## Start

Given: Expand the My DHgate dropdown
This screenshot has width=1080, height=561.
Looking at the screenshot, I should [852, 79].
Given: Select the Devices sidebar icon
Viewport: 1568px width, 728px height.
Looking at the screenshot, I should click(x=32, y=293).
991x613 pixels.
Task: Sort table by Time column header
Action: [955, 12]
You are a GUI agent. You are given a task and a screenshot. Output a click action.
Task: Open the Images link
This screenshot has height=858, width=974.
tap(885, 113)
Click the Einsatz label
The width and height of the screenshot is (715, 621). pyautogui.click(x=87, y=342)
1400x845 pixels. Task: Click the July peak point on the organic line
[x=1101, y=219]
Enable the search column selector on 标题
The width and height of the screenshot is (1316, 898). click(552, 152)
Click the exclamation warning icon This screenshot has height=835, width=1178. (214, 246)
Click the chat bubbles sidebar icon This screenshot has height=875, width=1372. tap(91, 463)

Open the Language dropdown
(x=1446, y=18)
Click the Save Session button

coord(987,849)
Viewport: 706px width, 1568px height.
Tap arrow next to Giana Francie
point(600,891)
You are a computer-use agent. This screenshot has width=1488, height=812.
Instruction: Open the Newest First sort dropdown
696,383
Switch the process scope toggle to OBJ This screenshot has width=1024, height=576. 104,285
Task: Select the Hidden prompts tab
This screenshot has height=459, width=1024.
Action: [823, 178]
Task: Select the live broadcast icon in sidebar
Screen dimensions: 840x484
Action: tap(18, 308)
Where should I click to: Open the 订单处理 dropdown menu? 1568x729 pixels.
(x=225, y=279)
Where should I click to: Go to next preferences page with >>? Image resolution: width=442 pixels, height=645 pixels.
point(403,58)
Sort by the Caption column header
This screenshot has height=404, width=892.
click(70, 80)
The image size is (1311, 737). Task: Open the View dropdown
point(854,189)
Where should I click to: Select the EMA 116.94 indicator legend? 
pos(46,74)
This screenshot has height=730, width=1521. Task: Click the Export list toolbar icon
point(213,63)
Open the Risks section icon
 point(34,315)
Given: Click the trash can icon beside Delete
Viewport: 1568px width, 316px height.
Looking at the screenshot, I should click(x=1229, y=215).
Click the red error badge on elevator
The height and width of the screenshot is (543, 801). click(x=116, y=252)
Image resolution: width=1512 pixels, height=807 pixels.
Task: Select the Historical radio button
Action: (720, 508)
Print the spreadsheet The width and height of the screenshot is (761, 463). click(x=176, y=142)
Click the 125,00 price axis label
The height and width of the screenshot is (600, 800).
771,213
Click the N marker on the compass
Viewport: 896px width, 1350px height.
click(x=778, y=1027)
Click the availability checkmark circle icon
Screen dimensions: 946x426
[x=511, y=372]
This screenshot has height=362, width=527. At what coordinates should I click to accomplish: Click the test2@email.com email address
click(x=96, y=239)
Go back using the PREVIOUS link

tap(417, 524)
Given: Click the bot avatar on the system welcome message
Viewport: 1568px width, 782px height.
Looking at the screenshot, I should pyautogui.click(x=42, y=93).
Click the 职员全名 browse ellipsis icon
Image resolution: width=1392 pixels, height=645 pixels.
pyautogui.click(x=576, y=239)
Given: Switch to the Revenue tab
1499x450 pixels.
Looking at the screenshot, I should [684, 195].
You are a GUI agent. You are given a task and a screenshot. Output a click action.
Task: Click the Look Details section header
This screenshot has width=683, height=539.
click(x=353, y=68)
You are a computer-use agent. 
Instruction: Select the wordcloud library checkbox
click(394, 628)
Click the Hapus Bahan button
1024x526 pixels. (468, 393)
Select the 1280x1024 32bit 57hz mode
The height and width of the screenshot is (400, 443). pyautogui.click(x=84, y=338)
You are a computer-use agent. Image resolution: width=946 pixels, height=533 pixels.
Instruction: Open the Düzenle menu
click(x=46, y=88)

## End

*TASK BRIEF*
Recast every line of the entries above as a numbered list with one item per line, leaving out the blank lines.

*OUTPUT BELOW*
1. Given: Expand the My DHgate dropdown
2. This screenshot has width=1080, height=561.
3. Looking at the screenshot, I should [852, 79].
4. Given: Select the Devices sidebar icon
5. Viewport: 1568px width, 728px height.
6. Looking at the screenshot, I should click(x=32, y=293).
7. 991x613 pixels.
8. Task: Sort table by Time column header
9. Action: [955, 12]
10. You are a GUI agent. You are given a task and a screenshot. Output a click action.
11. Task: Open the Images link
12. This screenshot has height=858, width=974.
13. tap(885, 113)
14. Click the Einsatz label
15. The width and height of the screenshot is (715, 621). pyautogui.click(x=87, y=342)
16. 1400x845 pixels. Task: Click the July peak point on the organic line
17. [x=1101, y=219]
18. Enable the search column selector on 标题
19. The width and height of the screenshot is (1316, 898). click(552, 152)
20. Click the exclamation warning icon This screenshot has height=835, width=1178. (214, 246)
21. Click the chat bubbles sidebar icon This screenshot has height=875, width=1372. tap(91, 463)
22. Open the Language dropdown
23. (x=1446, y=18)
24. Click the Save Session button
25. coord(987,849)
26. Viewport: 706px width, 1568px height.
27. Tap arrow next to Giana Francie
28. point(600,891)
29. You are a computer-use agent. This screenshot has width=1488, height=812.
30. Instruction: Open the Newest First sort dropdown
31. 696,383
32. Switch the process scope toggle to OBJ This screenshot has width=1024, height=576. 104,285
33. Task: Select the Hidden prompts tab
34. This screenshot has height=459, width=1024.
35. Action: [823, 178]
36. Task: Select the live broadcast icon in sidebar
37. Screen dimensions: 840x484
38. Action: tap(18, 308)
39. Where should I click to: Open the 订单处理 dropdown menu? 1568x729 pixels.
40. (x=225, y=279)
41. Where should I click to: Go to next preferences page with >>? Image resolution: width=442 pixels, height=645 pixels.
42. point(403,58)
43. Sort by the Caption column header
44. This screenshot has height=404, width=892.
45. click(70, 80)
46. The image size is (1311, 737). Task: Open the View dropdown
47. point(854,189)
48. Where should I click to: Select the EMA 116.94 indicator legend? 
49. pos(46,74)
50. This screenshot has height=730, width=1521. Task: Click the Export list toolbar icon
51. point(213,63)
52. Open the Risks section icon
53.  point(34,315)
54. Given: Click the trash can icon beside Delete
55. Viewport: 1568px width, 316px height.
56. Looking at the screenshot, I should click(x=1229, y=215).
57. Click the red error badge on elevator
58. The height and width of the screenshot is (543, 801). click(x=116, y=252)
59. Image resolution: width=1512 pixels, height=807 pixels.
60. Task: Select the Historical radio button
61. Action: (720, 508)
62. Print the spreadsheet The width and height of the screenshot is (761, 463). click(x=176, y=142)
63. Click the 125,00 price axis label
64. The height and width of the screenshot is (600, 800).
65. 771,213
66. Click the N marker on the compass
67. Viewport: 896px width, 1350px height.
68. click(x=778, y=1027)
69. Click the availability checkmark circle icon
70. Screen dimensions: 946x426
71. [x=511, y=372]
72. This screenshot has height=362, width=527. At what coordinates should I click to accomplish: Click the test2@email.com email address
73. click(x=96, y=239)
74. Go back using the PREVIOUS link
75. tap(417, 524)
76. Given: Click the bot avatar on the system welcome message
77. Viewport: 1568px width, 782px height.
78. Looking at the screenshot, I should pyautogui.click(x=42, y=93).
79. Click the 职员全名 browse ellipsis icon
80. Image resolution: width=1392 pixels, height=645 pixels.
81. pyautogui.click(x=576, y=239)
82. Given: Switch to the Revenue tab
83. 1499x450 pixels.
84. Looking at the screenshot, I should [684, 195].
85. You are a GUI agent. You are given a task and a screenshot. Output a click action.
86. Task: Click the Look Details section header
87. This screenshot has width=683, height=539.
88. click(x=353, y=68)
89. You are a computer-use agent. 
90. Instruction: Select the wordcloud library checkbox
91. click(394, 628)
92. Click the Hapus Bahan button
93. 1024x526 pixels. (468, 393)
94. Select the 1280x1024 32bit 57hz mode
95. The height and width of the screenshot is (400, 443). pyautogui.click(x=84, y=338)
96. You are a computer-use agent. Image resolution: width=946 pixels, height=533 pixels.
97. Instruction: Open the Düzenle menu
98. click(x=46, y=88)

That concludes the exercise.